▸ Instruction:
Could you transcribe the review of the live-action Moana below, word for word, from "That said, Moana" to "appreciating live-action content?"?

:: Selected extract ::

Why does Dwayne Johnson get top-billing? Again?
Why so many "whys"?
6

Remakes are tricky. Forgotten franchises lack the built-in audiences that studios bank on, beloved franchises inevitably summon naysayers, and younger franchises just feel… like they shouldn’t even be remade in the first place. At only a decade young, Moana definitely feels like it belongs firmly in the latter two categories.

To put it into context, not only is Moana the newest film to get this live-action remake treatment, it is also only one of two movies remade to have originally been released this century–the other being Lilo & Stitch, which was released in 2002 and remade in 2025.

That said, Moana is, sadly, one of the better Disney live-action remakes. While it never rises to the levels of Cinderella (2015), The Jungle Book (2016), or Dumbo (2019), it doesn’t quite sink as far down as almost every other recent remake.

The fundamental problem with Moana, shared with many of these other remakes, is the question of its existence: who exactly is the audience? While there are certain updates to the script acknowledging that the original audience from a decade ago is older now, much of it, in theme and approach, remains the same. 

While this wouldn’t be the first time these remakes have adhered closely to the original animation, with a movie as recent as Moana, it is all the more confounding: is the new audience not able to enjoy the animated source, or is this meant to appeal to an entirely different audience capable of only appreciating live-action content?

But because we’re clearly meant to appreciate (or criticise) these movies on their own merits and flaws, it can be said that the casting for the film works. Funnily enough, Dwayne Johnson’s performance as a live-action Maui might be the weakest point, but he is serviceable. The writing never does anything for the character other than keeping him as comic relief built on the precedence of him being, well, him.

(Side note: John Tui, cast here as Moana’s father, the chief, would have made for the perfect Maui. Anyone familiar with how work from Power Rangers would agree.)

Catherine Laga’aia does make for a great live-action Moana and, hopefully, her career thrives beyond this role.

There is little more to be said in general. The movie exists. It’s not bad, it’s not good, and it should probably be saved for Disney+… but you could just go watch the original right now on that very platform, and you’d be missing nothing.

:::
:: Data excerpts ::

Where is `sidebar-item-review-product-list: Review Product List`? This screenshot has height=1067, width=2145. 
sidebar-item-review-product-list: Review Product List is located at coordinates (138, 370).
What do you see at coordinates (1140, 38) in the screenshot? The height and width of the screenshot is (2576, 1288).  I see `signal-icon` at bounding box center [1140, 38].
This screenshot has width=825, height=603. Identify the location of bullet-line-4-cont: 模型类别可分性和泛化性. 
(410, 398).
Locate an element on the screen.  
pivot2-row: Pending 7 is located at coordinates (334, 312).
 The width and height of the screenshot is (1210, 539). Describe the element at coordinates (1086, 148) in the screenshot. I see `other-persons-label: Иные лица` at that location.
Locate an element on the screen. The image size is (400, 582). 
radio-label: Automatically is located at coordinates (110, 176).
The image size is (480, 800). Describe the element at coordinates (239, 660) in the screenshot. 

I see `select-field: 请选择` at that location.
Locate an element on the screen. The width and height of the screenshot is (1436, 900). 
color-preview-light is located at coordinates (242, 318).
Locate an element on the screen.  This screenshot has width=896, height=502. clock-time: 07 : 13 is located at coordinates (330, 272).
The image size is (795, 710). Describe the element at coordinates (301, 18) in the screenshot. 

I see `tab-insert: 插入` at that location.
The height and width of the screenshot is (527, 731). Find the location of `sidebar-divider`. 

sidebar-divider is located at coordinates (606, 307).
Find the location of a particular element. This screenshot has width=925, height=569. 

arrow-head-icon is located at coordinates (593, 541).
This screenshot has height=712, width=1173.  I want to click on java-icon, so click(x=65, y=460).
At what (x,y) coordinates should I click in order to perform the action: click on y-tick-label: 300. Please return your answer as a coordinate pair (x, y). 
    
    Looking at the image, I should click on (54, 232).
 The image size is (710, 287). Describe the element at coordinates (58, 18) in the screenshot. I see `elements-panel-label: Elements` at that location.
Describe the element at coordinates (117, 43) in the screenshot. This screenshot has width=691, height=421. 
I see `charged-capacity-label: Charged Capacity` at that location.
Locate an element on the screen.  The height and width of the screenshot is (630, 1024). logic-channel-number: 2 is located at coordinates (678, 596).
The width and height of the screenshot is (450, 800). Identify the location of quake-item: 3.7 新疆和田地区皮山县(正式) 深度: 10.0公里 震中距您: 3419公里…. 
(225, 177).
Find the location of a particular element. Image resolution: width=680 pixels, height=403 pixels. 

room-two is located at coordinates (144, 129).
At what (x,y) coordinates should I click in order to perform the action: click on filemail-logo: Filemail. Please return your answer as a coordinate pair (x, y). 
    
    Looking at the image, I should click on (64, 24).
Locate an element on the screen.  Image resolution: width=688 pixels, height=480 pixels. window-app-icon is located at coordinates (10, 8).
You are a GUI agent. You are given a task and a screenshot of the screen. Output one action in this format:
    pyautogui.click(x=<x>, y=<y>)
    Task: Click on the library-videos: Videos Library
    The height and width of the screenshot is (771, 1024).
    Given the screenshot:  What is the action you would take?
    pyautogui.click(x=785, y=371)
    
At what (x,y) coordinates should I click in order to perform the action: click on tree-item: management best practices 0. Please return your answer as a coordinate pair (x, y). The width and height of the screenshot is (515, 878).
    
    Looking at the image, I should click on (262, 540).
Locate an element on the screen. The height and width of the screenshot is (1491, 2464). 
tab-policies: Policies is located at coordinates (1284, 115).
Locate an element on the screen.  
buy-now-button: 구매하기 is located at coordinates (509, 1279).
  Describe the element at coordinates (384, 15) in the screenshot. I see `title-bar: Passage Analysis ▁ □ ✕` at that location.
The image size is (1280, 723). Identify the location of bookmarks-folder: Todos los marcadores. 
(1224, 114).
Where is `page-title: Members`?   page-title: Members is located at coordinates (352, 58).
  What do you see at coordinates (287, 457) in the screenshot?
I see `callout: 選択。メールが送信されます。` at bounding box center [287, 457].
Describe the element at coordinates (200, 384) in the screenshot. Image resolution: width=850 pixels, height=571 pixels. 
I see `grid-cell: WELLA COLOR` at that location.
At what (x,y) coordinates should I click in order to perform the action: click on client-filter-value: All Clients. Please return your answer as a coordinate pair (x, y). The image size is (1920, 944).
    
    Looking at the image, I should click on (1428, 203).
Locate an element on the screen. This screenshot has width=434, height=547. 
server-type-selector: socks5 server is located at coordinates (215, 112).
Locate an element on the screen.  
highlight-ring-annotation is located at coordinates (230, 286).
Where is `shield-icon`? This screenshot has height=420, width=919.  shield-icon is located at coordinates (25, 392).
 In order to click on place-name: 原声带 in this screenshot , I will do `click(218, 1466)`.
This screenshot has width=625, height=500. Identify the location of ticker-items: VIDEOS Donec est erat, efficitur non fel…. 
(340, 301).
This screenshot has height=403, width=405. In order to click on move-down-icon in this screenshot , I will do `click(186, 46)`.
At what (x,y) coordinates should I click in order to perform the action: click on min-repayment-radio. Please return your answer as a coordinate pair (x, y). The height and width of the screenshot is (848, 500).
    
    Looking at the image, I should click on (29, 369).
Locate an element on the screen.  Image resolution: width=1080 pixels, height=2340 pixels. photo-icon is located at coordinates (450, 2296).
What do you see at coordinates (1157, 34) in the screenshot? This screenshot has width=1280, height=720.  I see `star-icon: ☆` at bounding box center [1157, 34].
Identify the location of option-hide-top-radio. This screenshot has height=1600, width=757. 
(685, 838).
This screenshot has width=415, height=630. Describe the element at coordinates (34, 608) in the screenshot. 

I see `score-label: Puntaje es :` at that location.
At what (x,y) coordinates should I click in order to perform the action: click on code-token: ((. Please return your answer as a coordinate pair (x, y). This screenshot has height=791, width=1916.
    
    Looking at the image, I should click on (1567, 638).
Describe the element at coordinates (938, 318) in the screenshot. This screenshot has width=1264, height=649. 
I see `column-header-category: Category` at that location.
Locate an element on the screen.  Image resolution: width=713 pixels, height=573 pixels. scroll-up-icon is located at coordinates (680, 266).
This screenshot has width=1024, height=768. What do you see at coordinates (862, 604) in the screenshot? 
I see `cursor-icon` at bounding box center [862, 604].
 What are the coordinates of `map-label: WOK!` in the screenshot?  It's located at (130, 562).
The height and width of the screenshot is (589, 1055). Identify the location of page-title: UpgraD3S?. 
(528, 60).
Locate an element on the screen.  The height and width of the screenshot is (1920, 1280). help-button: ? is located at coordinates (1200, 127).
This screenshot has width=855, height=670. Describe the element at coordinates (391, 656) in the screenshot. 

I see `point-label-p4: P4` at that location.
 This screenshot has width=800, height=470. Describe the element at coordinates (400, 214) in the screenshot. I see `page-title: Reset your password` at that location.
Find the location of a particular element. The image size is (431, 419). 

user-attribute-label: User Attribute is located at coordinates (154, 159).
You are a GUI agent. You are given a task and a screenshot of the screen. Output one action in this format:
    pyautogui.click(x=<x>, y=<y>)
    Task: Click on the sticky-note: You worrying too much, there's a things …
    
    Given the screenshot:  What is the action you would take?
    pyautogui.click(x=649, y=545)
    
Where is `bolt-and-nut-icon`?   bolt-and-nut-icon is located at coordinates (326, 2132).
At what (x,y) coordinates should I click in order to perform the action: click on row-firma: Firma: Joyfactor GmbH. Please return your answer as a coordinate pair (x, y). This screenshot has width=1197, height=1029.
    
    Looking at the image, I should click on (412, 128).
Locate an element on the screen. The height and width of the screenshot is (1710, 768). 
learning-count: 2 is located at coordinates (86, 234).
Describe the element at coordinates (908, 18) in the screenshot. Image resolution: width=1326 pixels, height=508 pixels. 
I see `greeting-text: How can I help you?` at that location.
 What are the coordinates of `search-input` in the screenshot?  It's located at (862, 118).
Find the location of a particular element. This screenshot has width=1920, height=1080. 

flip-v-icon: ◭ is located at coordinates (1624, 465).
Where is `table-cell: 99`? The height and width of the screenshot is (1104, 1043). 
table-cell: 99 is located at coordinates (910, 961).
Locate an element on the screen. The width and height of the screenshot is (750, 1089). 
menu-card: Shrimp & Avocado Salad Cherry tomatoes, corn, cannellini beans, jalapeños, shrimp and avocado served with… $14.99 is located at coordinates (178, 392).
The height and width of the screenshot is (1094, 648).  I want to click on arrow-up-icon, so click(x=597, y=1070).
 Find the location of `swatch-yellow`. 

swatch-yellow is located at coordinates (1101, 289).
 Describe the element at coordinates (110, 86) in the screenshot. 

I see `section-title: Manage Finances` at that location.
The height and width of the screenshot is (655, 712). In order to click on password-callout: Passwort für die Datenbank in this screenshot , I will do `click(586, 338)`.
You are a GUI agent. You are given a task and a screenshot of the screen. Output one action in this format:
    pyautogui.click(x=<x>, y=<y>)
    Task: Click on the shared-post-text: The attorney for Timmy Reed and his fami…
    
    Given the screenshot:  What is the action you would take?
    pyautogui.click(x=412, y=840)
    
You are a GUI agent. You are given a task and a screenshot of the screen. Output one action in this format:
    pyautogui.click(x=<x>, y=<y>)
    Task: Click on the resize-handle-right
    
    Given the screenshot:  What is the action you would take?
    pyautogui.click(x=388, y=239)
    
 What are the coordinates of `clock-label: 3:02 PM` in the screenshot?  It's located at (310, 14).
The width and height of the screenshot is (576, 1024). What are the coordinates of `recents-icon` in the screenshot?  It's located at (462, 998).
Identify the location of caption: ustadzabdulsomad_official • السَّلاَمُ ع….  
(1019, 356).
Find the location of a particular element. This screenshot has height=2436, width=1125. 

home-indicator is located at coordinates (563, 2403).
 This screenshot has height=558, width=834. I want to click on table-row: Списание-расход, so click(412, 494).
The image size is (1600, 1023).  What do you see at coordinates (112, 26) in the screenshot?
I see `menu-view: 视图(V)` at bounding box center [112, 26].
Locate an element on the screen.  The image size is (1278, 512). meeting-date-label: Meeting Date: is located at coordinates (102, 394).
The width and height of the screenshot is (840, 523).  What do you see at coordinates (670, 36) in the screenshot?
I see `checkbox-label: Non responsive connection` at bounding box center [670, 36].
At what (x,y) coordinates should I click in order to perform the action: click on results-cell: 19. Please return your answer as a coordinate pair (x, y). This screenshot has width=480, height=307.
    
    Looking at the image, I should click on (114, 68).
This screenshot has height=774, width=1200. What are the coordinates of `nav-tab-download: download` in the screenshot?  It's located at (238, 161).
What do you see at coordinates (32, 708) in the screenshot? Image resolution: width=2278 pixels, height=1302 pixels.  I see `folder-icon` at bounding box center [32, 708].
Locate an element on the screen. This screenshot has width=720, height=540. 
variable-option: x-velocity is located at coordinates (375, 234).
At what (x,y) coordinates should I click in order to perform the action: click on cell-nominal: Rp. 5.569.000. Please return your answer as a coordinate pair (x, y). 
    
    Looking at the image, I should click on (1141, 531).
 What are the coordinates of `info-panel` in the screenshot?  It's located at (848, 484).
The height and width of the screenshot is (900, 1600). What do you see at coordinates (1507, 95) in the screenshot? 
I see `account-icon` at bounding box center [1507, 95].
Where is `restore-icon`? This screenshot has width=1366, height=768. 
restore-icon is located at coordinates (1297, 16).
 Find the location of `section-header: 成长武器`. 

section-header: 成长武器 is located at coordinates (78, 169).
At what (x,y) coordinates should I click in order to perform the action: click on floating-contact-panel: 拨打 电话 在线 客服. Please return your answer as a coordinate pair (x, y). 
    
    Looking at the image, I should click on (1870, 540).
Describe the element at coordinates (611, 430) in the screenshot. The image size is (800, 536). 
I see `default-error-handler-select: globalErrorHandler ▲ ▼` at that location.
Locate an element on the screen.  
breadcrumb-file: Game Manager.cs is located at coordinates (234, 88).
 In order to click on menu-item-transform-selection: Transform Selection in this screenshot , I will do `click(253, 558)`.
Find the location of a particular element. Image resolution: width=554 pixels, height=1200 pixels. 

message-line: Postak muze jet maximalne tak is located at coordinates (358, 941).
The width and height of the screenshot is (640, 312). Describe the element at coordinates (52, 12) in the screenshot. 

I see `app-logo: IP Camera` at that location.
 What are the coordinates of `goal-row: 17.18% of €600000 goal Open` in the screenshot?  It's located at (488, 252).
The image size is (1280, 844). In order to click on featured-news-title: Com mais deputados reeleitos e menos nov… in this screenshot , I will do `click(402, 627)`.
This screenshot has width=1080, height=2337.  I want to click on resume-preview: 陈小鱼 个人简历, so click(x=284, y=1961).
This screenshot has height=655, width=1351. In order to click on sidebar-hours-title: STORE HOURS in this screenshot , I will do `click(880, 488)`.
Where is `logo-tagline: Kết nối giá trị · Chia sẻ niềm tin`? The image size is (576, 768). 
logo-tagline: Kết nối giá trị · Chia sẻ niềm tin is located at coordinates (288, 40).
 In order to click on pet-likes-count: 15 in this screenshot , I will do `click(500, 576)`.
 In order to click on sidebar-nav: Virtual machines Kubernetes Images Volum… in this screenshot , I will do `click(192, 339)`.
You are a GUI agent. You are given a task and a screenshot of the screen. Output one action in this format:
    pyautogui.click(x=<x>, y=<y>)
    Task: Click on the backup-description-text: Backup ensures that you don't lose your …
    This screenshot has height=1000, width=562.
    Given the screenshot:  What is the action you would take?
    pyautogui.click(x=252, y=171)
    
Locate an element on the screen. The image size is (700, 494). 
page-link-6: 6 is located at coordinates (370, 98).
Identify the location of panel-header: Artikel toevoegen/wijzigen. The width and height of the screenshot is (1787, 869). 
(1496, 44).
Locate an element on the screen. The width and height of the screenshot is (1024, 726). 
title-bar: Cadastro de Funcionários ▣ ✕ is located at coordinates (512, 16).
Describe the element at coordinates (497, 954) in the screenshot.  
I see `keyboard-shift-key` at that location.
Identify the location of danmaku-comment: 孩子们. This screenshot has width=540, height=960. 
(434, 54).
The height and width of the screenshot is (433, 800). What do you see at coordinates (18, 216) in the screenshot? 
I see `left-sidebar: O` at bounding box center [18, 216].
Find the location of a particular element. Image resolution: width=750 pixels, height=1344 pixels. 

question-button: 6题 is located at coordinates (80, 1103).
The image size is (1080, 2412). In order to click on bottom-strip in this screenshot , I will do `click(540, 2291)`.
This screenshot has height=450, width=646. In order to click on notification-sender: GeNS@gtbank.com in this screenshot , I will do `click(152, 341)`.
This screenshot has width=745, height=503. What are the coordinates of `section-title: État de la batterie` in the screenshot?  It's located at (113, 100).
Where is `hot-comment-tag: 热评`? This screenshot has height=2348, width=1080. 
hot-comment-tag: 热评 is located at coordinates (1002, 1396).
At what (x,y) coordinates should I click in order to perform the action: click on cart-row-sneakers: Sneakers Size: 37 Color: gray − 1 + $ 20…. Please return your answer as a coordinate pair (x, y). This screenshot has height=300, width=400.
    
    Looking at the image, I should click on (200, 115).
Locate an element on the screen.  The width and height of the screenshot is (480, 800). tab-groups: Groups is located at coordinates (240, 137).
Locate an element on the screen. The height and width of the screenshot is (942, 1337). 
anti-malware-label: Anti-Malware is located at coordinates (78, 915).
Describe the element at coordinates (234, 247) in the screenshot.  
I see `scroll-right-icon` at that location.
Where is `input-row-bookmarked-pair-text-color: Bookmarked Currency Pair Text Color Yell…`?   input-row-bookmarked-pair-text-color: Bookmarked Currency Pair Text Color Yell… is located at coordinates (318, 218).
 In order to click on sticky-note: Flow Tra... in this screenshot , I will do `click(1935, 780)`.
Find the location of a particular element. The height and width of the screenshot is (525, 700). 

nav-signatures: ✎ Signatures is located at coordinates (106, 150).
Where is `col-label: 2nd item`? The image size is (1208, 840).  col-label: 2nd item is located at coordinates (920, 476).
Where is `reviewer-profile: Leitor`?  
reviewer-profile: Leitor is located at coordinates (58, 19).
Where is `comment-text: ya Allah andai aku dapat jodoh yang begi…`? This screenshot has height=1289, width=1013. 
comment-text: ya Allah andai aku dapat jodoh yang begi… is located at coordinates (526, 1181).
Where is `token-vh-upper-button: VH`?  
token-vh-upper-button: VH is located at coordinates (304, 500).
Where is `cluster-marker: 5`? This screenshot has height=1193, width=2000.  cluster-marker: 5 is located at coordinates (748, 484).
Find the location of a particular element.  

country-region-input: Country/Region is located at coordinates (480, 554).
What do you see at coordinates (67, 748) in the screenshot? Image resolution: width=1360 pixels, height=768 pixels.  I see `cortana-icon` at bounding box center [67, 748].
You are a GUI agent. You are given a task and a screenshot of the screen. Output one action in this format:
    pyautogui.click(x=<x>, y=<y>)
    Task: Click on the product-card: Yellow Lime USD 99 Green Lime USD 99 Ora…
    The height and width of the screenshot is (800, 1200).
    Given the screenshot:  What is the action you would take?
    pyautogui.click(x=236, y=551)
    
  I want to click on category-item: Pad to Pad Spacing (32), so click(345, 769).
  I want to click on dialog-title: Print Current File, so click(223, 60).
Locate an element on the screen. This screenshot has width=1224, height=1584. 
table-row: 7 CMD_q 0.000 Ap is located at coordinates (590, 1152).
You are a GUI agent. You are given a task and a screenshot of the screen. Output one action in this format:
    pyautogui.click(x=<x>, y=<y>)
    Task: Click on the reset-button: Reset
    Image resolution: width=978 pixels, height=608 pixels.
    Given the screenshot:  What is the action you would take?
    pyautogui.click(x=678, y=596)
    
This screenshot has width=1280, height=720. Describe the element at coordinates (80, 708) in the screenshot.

:::

▸ Task output:
That said, Moana is, sadly, one of the better Disney live-action remakes. While it never rises to the levels of Cinderella (2015), The Jungle Book (2016), or Dumbo (2019), it doesn’t quite sink as far down as almost every other recent remake.

The fundamental problem with Moana, shared with many of these other remakes, is the question of its existence: who exactly is the audience? While there are certain updates to the script acknowledging that the original audience from a decade ago is older now, much of it, in theme and approach, remains the same. 

While this wouldn’t be the first time these remakes have adhered closely to the original animation, with a movie as recent as Moana, it is all the more confounding: is the new audience not able to enjoy the animated source, or is this meant to appeal to an entirely different audience capable of only appreciating live-action content?